Дмитрий вдел нитку в игольное ушко.
- Ишь ты, глазастый какой, раз-два - и в дамках, - с завистью сказал боец. - Починим, пока тихо.
- Где же "тихо"? Вон какой грохот.
- Грохот, - отмахнулся боец. - Это немец от злости лупит. Отбили его, три атаки отбили, теперь, по всему видать, к четвертой готовится. Кажись, жарко будет. Сурьезная подготовка, считай, второй час душу артиллерией выматывает... Эх, располосовал-то как гимнастерку, - сокрушался боец, потом деловито стал орудовать иглой.
Дмитрия удивило поведение бойца (это был ротный санитар Мелентий Сомов). В самом деле, грохот кругом, фашисты готовятся к новой атаке, а он как ни в чем не бывало штопает свою гимнастерку, как будто для него это самая нужная и самая важная работа. Чудак! А что если через минуту, через час гимнастерка ему вообще не понадобится?
- Ну вот и готово. Кажись, не очень заметно, где порвана была, а то наш старшина душу вытрясет, если что не так, - говорил Сомов, критически оглядывая гимнастерку. - Аккуратно заделано.
Дмитрия разбирало мальчишечье любопытство: а что там, наверху? Грохот усилился. Дмитрий вскарабкался по рыхлому склону воронки и осторожно выглянул наружу. Перед глазами расстилалось изрытое, задымленное поле, густо усеянное косматыми султанами разрывов. По этому полю остервенело колотили и колотили снаряды, кружились над ним самолеты и клевали землю бомбами. Было жутко смотреть, было даже непонятно, зачем, для какой цели захватчики обрушились артиллерией и авиацией на этот безжизненный и безлюдный клочок земли... Безлюдный? Значит, никого кругом нет, кроме их с Мелентием Сомовым? Эта мысль потрясла Дмитрия. Он скатился назад в воронку и хотел было сказать Сомову, что они зря торчат здесь, что нужно убираться отсюда подобру-поздорову, но Мелентий опередил его. Натягивая починенную гимнастерку, он сказал:
- Взбесился нынче фриц, намордник просит...

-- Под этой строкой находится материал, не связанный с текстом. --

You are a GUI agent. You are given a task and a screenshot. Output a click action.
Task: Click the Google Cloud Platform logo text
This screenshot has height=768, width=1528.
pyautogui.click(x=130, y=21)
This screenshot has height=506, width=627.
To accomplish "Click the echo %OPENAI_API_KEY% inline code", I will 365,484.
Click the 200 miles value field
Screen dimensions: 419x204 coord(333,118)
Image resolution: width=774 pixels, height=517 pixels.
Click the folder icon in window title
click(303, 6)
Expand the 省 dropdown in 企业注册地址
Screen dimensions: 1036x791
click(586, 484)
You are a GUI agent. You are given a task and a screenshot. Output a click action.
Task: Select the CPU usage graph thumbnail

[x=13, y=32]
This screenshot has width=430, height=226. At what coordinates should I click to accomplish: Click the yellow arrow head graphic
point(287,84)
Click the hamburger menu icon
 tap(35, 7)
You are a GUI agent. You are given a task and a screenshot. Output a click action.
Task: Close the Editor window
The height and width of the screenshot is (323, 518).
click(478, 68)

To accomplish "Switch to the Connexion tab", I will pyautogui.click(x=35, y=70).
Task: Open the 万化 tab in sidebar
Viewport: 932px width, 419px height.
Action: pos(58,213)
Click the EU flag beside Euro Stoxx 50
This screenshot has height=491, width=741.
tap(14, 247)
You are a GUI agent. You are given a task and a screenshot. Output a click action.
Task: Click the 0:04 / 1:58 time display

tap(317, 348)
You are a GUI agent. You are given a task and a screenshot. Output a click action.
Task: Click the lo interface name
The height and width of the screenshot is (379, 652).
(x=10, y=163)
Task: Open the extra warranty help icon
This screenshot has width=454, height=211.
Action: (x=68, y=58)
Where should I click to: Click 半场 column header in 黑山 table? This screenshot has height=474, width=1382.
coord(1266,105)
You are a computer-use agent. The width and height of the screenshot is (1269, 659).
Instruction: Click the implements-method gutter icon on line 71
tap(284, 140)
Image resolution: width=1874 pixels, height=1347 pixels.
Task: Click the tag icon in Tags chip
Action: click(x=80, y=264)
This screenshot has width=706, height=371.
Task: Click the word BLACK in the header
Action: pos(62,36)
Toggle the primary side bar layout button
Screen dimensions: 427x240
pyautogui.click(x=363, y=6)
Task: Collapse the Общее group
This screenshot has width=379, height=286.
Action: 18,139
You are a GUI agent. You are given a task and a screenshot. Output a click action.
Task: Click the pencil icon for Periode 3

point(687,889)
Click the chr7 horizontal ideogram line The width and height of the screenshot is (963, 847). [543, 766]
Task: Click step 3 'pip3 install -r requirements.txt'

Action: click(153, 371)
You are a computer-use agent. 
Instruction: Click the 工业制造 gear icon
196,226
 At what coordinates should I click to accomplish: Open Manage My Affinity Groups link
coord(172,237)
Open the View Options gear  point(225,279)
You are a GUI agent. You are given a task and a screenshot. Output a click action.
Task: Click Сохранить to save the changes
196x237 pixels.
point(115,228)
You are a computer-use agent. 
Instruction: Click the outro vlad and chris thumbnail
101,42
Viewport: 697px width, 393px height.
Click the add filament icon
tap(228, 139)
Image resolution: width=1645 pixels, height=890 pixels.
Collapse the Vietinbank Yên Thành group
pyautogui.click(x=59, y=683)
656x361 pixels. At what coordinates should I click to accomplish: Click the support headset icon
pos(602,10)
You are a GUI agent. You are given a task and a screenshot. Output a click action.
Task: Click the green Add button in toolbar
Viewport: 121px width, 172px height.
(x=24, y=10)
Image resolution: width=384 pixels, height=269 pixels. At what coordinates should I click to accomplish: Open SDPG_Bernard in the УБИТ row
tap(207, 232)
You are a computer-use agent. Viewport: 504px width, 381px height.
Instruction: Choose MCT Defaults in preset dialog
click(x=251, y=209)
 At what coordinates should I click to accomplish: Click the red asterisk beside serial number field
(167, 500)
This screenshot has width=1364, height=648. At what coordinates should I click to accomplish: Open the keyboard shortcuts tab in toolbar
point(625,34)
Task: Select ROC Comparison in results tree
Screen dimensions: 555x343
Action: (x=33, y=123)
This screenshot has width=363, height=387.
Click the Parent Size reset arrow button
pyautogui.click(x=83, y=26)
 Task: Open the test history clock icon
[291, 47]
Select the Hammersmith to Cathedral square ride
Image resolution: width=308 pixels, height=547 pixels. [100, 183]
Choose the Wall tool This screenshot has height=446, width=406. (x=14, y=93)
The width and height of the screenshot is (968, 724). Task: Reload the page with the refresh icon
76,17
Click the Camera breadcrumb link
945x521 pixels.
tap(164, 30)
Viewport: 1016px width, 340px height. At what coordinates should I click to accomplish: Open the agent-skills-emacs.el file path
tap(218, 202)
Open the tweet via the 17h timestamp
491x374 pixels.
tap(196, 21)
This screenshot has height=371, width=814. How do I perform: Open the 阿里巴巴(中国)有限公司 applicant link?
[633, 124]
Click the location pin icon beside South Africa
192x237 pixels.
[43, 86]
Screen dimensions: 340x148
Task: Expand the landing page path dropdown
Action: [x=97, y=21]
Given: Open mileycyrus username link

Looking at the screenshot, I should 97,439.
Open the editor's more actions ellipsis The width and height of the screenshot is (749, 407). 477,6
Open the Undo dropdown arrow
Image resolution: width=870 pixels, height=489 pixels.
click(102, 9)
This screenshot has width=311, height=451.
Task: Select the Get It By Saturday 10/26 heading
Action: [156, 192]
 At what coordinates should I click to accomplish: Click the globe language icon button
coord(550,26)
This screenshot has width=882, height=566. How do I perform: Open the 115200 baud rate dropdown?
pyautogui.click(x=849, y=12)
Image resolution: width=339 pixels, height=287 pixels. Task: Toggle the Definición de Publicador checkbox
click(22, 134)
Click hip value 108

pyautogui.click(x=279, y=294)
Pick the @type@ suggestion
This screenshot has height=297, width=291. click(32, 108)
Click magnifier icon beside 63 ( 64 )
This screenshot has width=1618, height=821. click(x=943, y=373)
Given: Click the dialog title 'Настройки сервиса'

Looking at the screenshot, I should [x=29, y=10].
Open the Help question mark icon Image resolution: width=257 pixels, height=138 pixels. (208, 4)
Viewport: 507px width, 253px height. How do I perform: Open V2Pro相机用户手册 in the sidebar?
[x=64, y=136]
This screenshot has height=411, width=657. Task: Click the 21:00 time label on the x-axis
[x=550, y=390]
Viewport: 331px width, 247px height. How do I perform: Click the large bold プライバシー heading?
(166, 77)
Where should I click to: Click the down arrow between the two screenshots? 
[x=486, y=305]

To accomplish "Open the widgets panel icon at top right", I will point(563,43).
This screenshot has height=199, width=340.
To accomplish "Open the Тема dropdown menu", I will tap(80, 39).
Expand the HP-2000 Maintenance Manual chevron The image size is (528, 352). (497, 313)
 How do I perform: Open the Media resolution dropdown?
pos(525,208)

Неожиданно, как по чьему-то мановению, стих грохот, и Дмитрий почувствовал колющую боль в ушах от непривычной, гнетущей тишины.
- Ну, теперь пойдет катавасия! - беспечно, даже с некоторой веселостью воскликнул Мелентий Сомов. - Теперь, друг, нам придется поработать, теперь самая пора наверх выбираться. Спасибо этому дому, пойдем к другому... Флажок-то цел? Гляди-ка - цел!
Они выбрались из воронки, залегли между комьями.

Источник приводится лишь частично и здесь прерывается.